***** Stored data
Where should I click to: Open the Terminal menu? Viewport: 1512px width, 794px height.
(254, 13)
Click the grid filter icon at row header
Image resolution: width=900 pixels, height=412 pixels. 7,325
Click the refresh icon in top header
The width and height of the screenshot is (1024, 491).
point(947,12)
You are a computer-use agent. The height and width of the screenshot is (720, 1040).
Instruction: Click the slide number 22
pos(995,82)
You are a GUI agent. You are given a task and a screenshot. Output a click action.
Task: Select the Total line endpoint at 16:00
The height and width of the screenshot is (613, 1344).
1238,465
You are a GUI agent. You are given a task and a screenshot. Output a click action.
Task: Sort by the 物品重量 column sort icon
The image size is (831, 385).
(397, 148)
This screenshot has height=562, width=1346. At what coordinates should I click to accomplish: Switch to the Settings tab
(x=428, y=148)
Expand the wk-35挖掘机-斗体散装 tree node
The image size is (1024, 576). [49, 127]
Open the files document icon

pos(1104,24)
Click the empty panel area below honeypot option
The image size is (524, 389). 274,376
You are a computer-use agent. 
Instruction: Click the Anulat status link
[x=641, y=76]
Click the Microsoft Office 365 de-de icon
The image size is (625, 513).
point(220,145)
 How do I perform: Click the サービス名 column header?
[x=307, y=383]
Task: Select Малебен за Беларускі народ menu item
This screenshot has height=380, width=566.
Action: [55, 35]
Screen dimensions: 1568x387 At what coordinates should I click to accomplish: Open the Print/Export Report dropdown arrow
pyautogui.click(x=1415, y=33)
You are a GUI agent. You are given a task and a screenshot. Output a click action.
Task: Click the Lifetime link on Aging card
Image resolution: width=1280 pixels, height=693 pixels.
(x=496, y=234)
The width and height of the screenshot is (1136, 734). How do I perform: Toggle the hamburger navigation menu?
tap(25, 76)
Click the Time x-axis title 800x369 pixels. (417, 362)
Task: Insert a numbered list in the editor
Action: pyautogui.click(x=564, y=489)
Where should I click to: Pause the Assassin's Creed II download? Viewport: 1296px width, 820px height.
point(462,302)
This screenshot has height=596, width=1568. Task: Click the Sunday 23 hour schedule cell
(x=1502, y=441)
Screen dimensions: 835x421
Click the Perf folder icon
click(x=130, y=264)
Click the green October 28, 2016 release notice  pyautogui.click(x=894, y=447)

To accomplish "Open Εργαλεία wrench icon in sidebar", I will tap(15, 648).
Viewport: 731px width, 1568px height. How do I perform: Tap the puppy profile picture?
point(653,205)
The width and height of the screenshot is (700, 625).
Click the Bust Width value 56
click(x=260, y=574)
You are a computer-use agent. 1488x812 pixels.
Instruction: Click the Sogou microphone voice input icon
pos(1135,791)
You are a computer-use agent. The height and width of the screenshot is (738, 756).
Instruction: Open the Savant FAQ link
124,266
**********
## Required action
Check each line of the data above for the string "Select", and copy the ones that have it.

## Expected answer
Task: Select the Total line endpoint at 16:00
Task: Select Малебен за Беларускі народ menu item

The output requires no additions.